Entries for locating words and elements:

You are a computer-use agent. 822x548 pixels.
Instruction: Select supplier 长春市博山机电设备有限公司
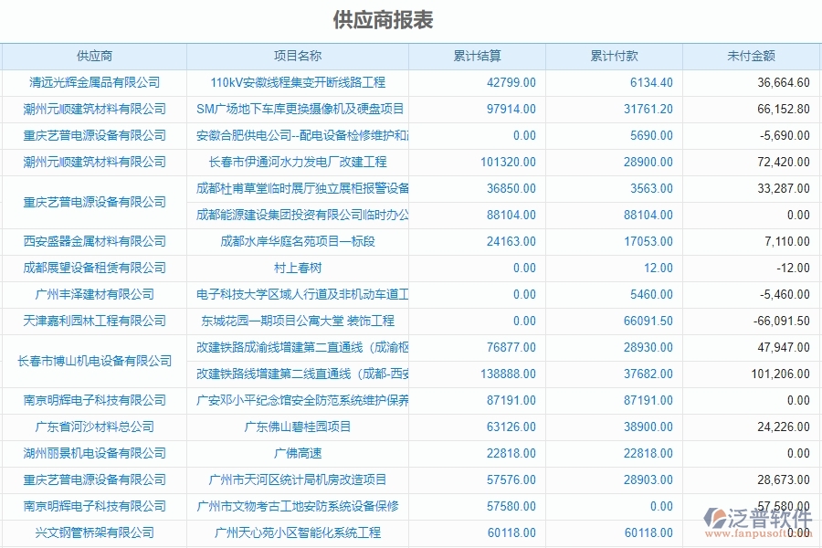(93, 361)
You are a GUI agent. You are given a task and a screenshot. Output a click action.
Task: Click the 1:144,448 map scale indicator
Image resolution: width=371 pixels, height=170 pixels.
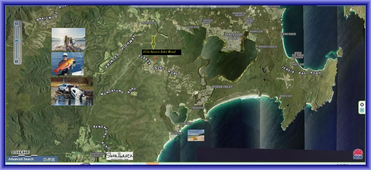click(x=20, y=152)
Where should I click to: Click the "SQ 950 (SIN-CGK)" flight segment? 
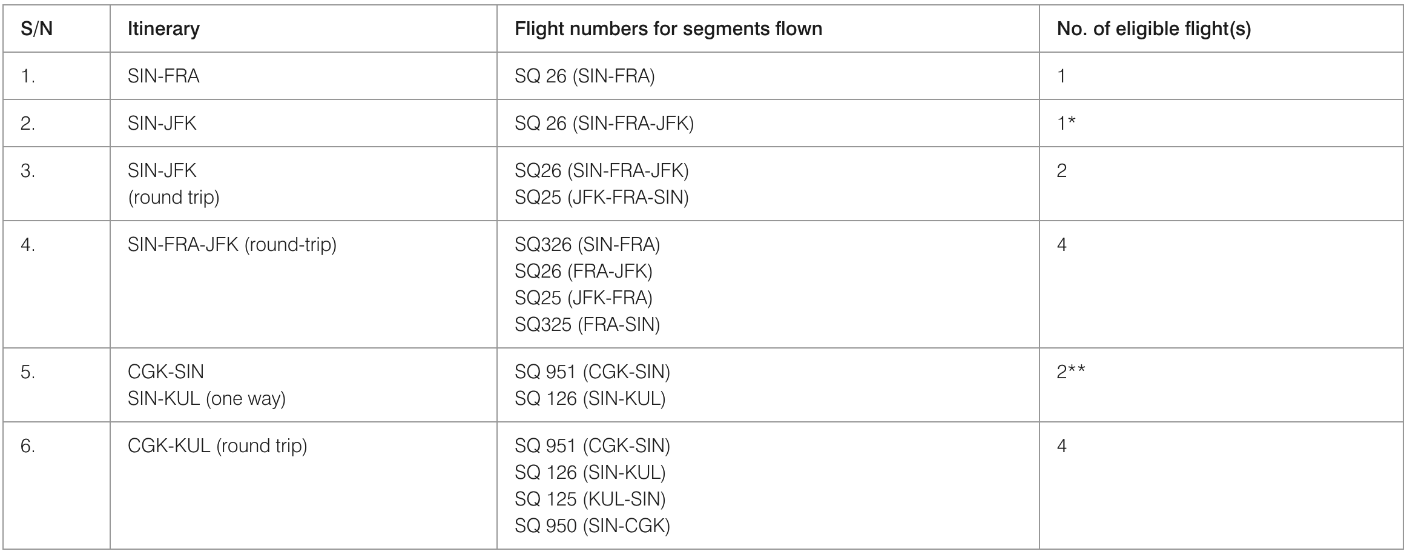point(593,526)
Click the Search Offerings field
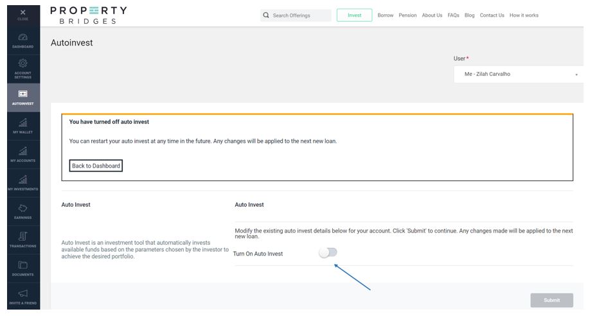This screenshot has height=316, width=599. tap(299, 15)
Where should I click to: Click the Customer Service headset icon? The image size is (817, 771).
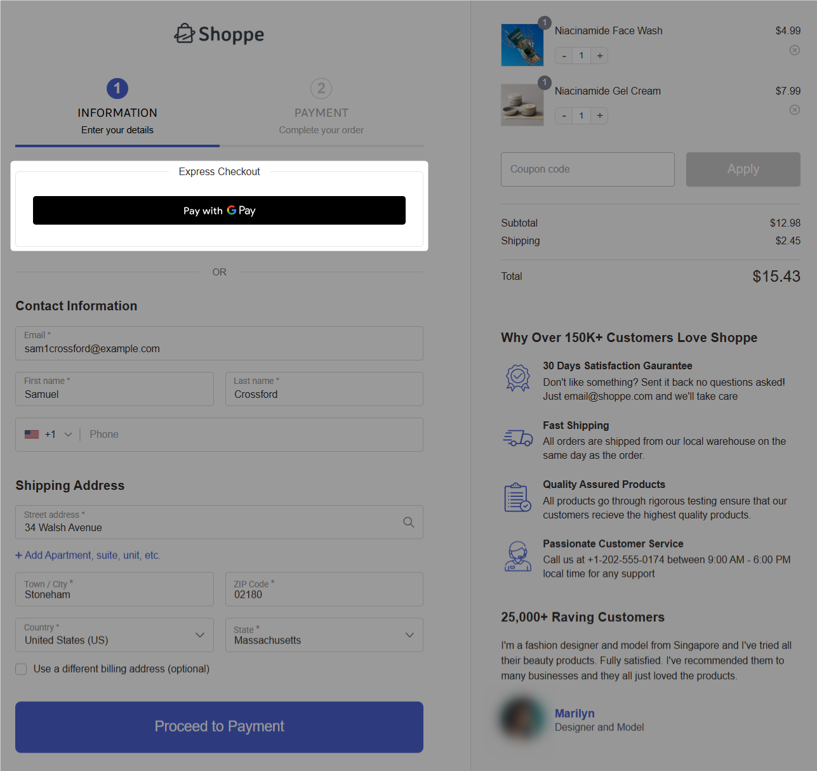[x=517, y=557]
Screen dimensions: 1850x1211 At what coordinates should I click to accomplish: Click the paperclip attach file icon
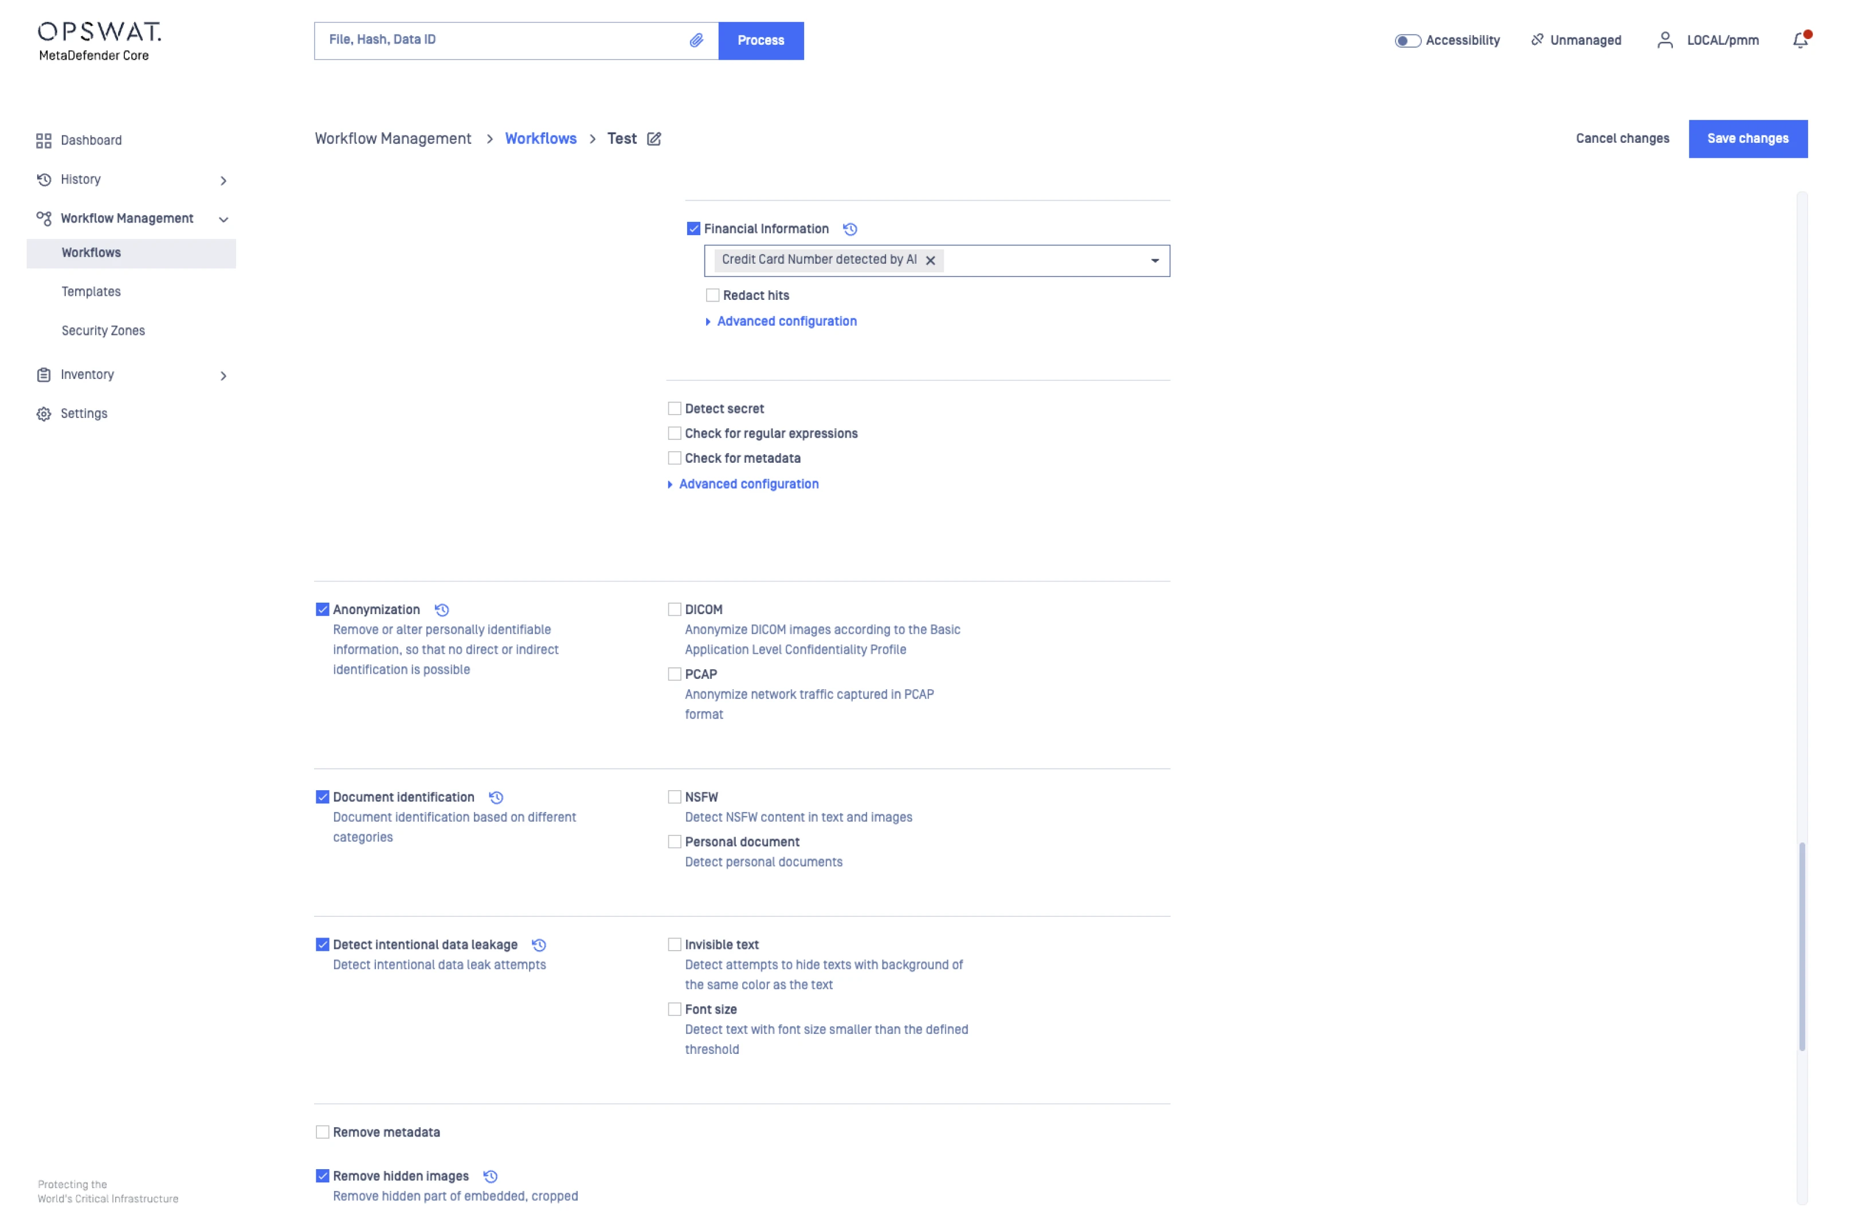(696, 40)
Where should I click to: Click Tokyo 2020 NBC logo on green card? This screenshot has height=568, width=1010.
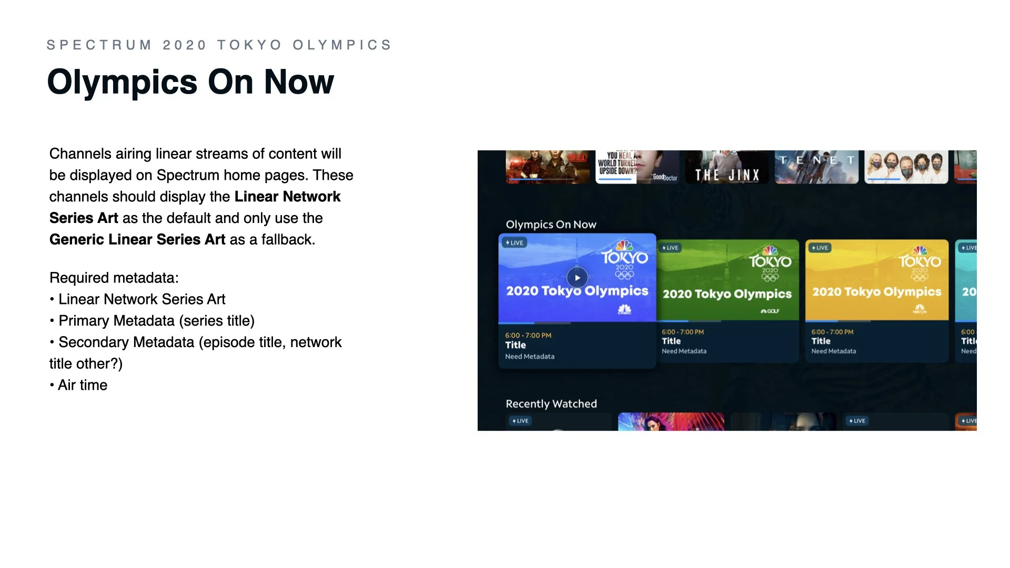pos(770,263)
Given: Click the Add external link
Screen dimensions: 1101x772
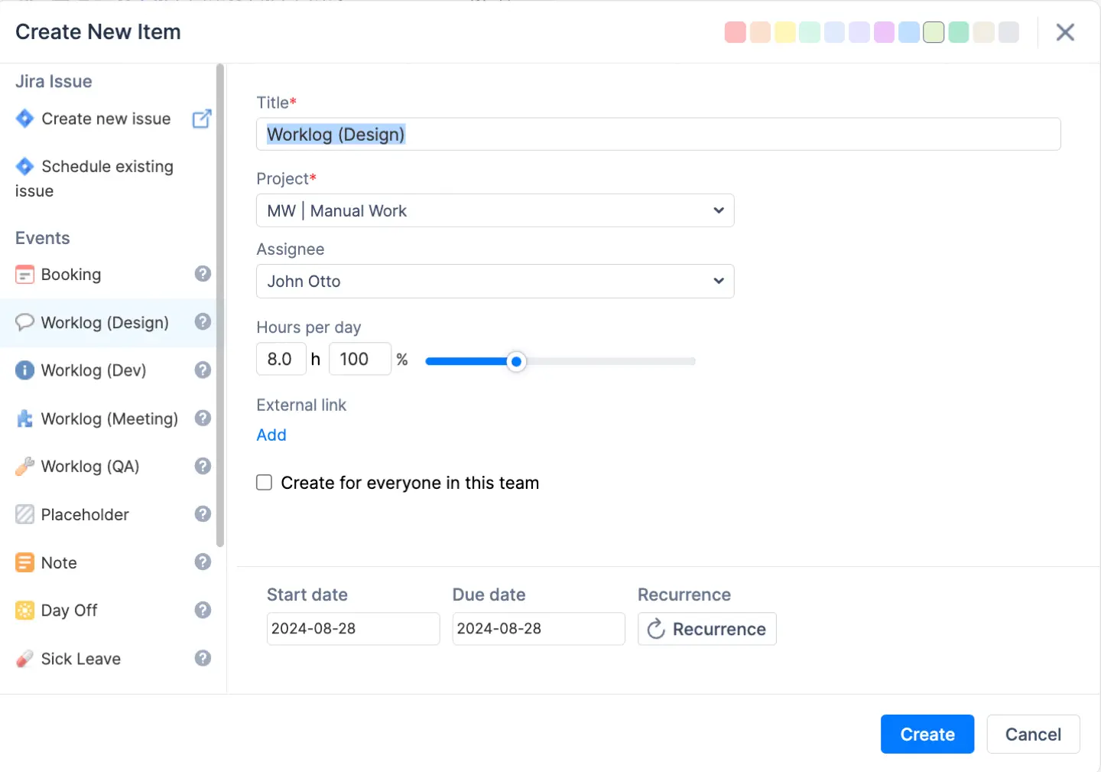Looking at the screenshot, I should (271, 435).
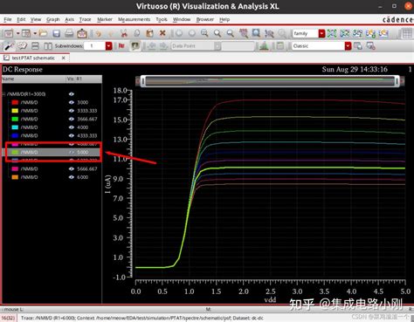Click the green histogram icon

click(264, 46)
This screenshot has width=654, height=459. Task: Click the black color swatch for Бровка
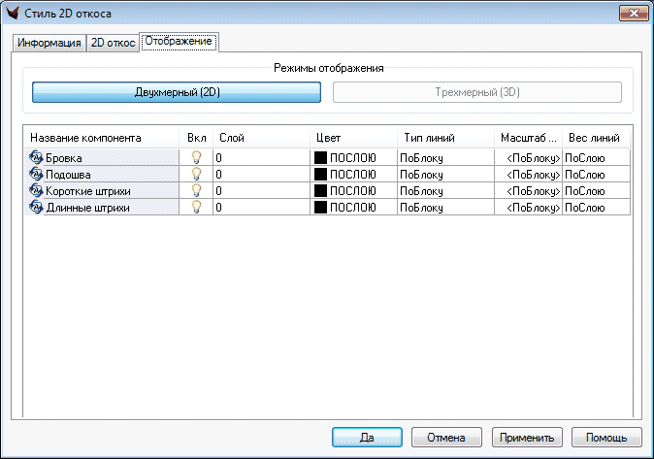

- **Problem to work on**:
Reproduce every one of the entries above word for word, leaving out the pictures.

- **Result**:
You are a computer-use agent. 822x548 pixels.
Instruction: Select supplier 长春市博山机电设备有限公司
(93, 361)
You are a GUI agent. You are given a task and a screenshot. Output a click action.
Task: Click the 1:144,448 map scale indicator
Image resolution: width=371 pixels, height=170 pixels.
click(x=20, y=152)
Where should I click to: Click the "SQ 950 (SIN-CGK)" flight segment? 
point(593,526)
Click the Search Offerings field
This screenshot has height=316, width=599. tap(299, 15)
Where should I click to: Click the Customer Service headset icon? The image size is (817, 771).
[x=517, y=557]
Screen dimensions: 1850x1211 At what coordinates should I click to accomplish: Click the paperclip attach file icon
(696, 40)
Where should I click to: Click Tokyo 2020 NBC logo on green card? This screenshot has height=568, width=1010.
pos(770,263)
Given: Click the Add external link
Screen dimensions: 1101x772
Looking at the screenshot, I should (271, 435).
Click the green histogram icon

click(264, 46)
This screenshot has width=654, height=459. Task: Click the black color swatch for Бровка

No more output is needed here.